Figure 4.

c-Met is enriched in spheroidal cultures and xenografts. (a) Representative c-Met staining (light red) of a section of surgically resected GCTB tissue at × 200 magnification (n=5). (b) Flow cytometry analysis of c-Met expression in adherent- (white bars) and spheroidal- (black bars) growing GCTB stromal cells. (c) Cytospins were performed from adherent- and spheroidal-growing GCTB cells derived from Pat-2, Pat-7 and Pat-8, followed by immunofluorescence staining of c-Met (green) and DAPI counterstaining of cell nuclei (blue), followed by fluorescence microscopy at × 400 magnification.
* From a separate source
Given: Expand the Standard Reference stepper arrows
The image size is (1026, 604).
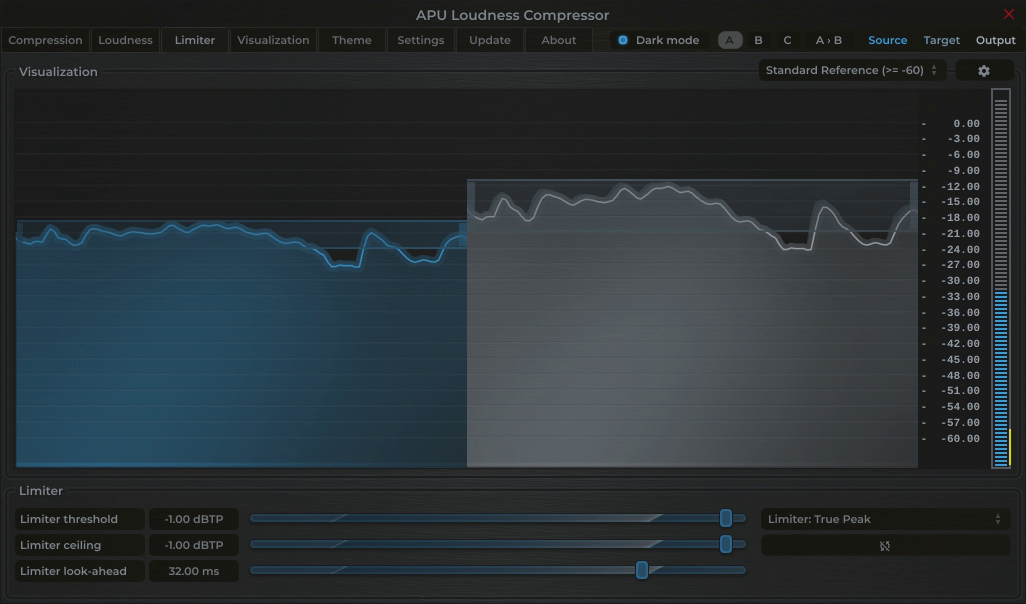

The bar indicates 50 μm. c-Met⁺ and c-Met⁻ cells of 10 vision fields were evaluated and are presented as the percentage of c-Met⁺ cells on the right. (d) Sections from egg xenografts (n=8) derived from stromal cells of Pat-1 were stained with c-Met antibody, and positive cells were detected by immunohistochemistry (dark violet). (e) Characterization of adherent-growing cells isolated from egg xenografts (n=8) from Pat-1. Representative photograph (n=3) of the cell morphology (left) and that of c-Met⁺ cells after immunofluorescence staining (right: green) with DAPI counterstaining (blue) at × 400 magnification. The scale bars indicate 100 and 50 μm, respectively. The data shown in (b and c) are representative of three experiments performed in duplicates (n=6)